As fiscalizações de trânsito realizadas pela Guarda Municipal de Várzea Grande tem resultados positivos, principalmente em um momento que temos uma pandemia, tornando a demanda por leitos de UTI ainda maior.
Porém não é toda população que aprova e vê com bons olhos ações de fiscalização, principalmente por questões financeiras, geradas pelas multas.
Mas vale lembrar que o papel principal da multa é especificamente gerar esse desconforto para o condutor que não gosta de cumprir as Leis de Trânsito.
O Supremo Tribunal Federal (STF), em conclusão de julgamento em 2015, reconheceu a constitucionalidade da atribuição às guardas municipais do exercício do poder de polícia de trânsito.
A Guarda atua na fiscalização, no controle e na orientação do trânsito e do tráfego, fundamentando-se nos limites funcionais dispostos no art. 144, § 8º, da Constituição Federal, segundo o qual: “os Municípios poderão constituir guardas municipais destinadas à proteção de seus bens, serviços e instalações, conforme dispuser a lei”. Entendeu que o poder de polícia de trânsito pode ser exercido pelo município, por delegação, pois o Código Brasileiro de Trânsito –CBT estabeleceu que esta competência é comum aos órgãos federados.
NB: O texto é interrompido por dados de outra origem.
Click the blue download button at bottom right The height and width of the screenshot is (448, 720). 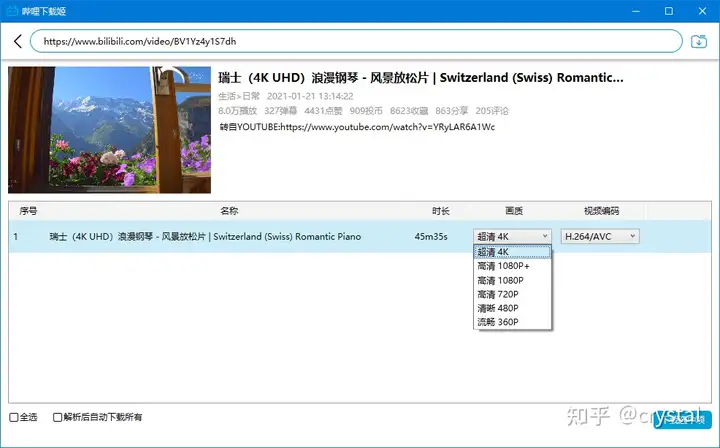click(x=682, y=420)
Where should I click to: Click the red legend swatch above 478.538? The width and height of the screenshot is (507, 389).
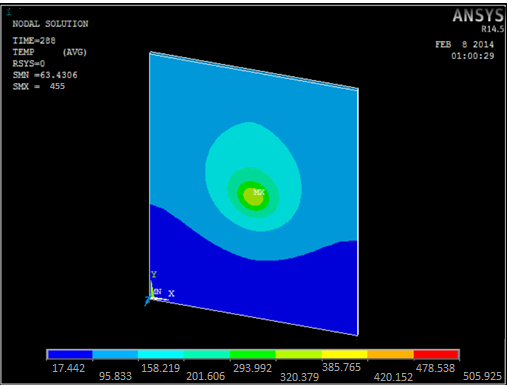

A atribuição às guardas municipais do exercício do poder de polícia de trânsito deve ser conferida por meio de lei municipal.
Recentemente tivemos na Câmara de Vereadores a votação do Projeto de Lei nº 90/2020, que proíbe a instalação de equipamentos de fiscalização fotográfica e eletrônica, fixo ou móvel no município, permitindo apenas lombadas eletrônicas elevadas.
A proposta foi aprovada pelo Legislativo Municipal em dezembro do ano passado, porém o Poder Executivo Municipal vetou a proposta de lei, por ela violar a Constituição Federal e a Lei Nacional 9.503/1997 do Código de Trânsito Brasileiro (CTB).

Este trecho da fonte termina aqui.